=== How to complete this task ===
Images do not belong in the copy. Retype the entries exactly.

=== Data under study ===
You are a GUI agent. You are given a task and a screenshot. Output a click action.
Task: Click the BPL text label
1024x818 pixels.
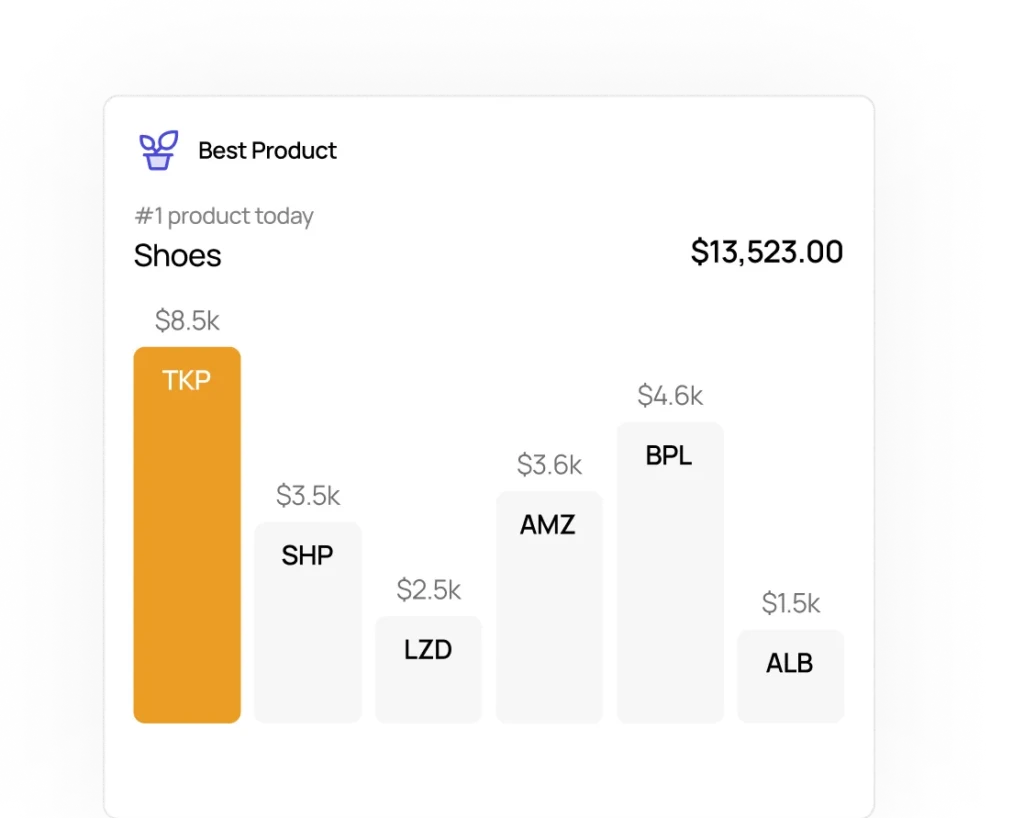pyautogui.click(x=670, y=456)
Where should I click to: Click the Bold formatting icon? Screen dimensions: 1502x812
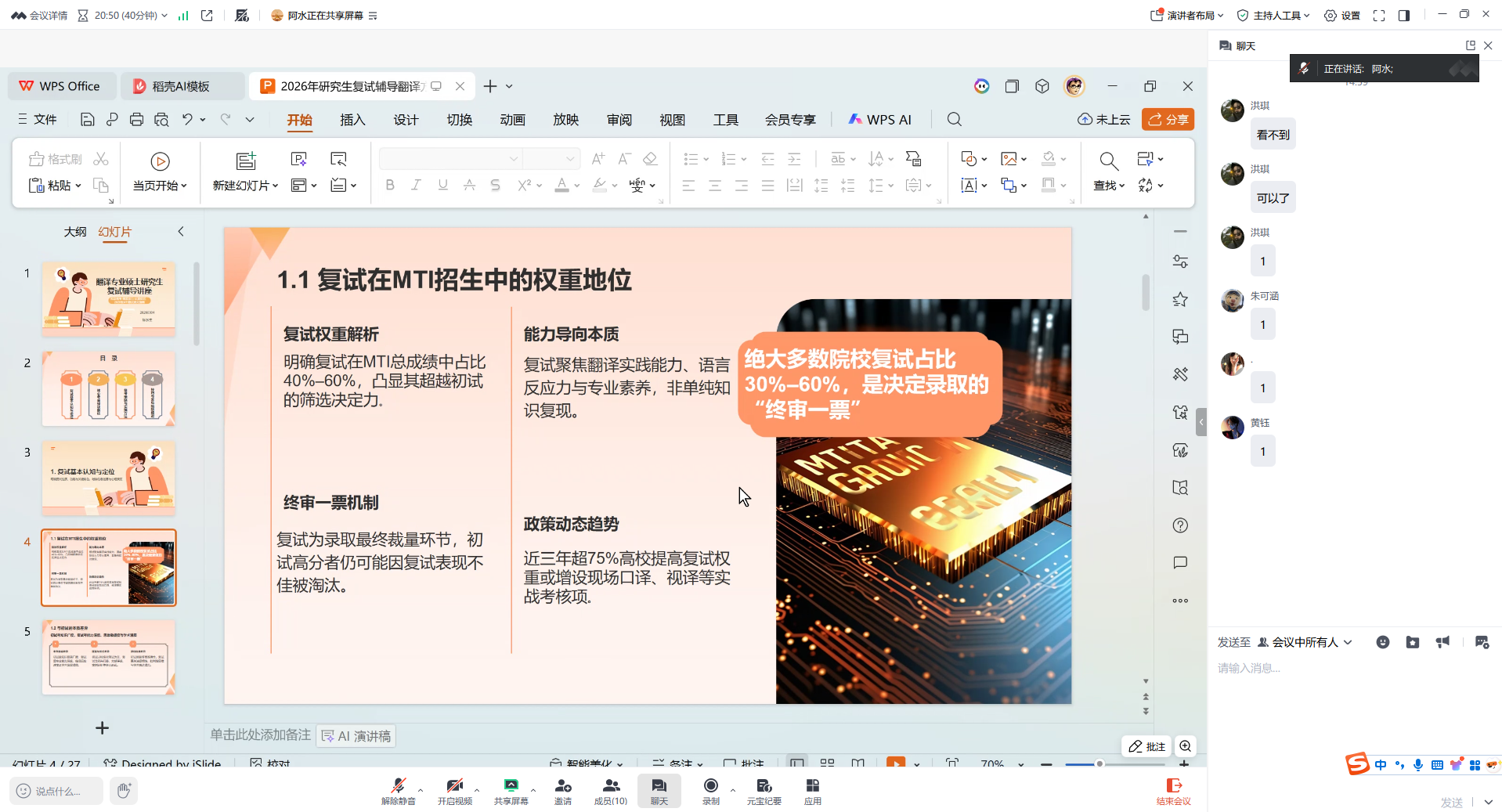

=== Solution to this exercise ===
You are a GUI agent. You are given a task and a screenshot. Output a click action.
Task: Click the BPL text label
1024x818 pixels.
pyautogui.click(x=670, y=456)
Where should I click to: Click the Bold formatting icon? Screen dimensions: 1502x812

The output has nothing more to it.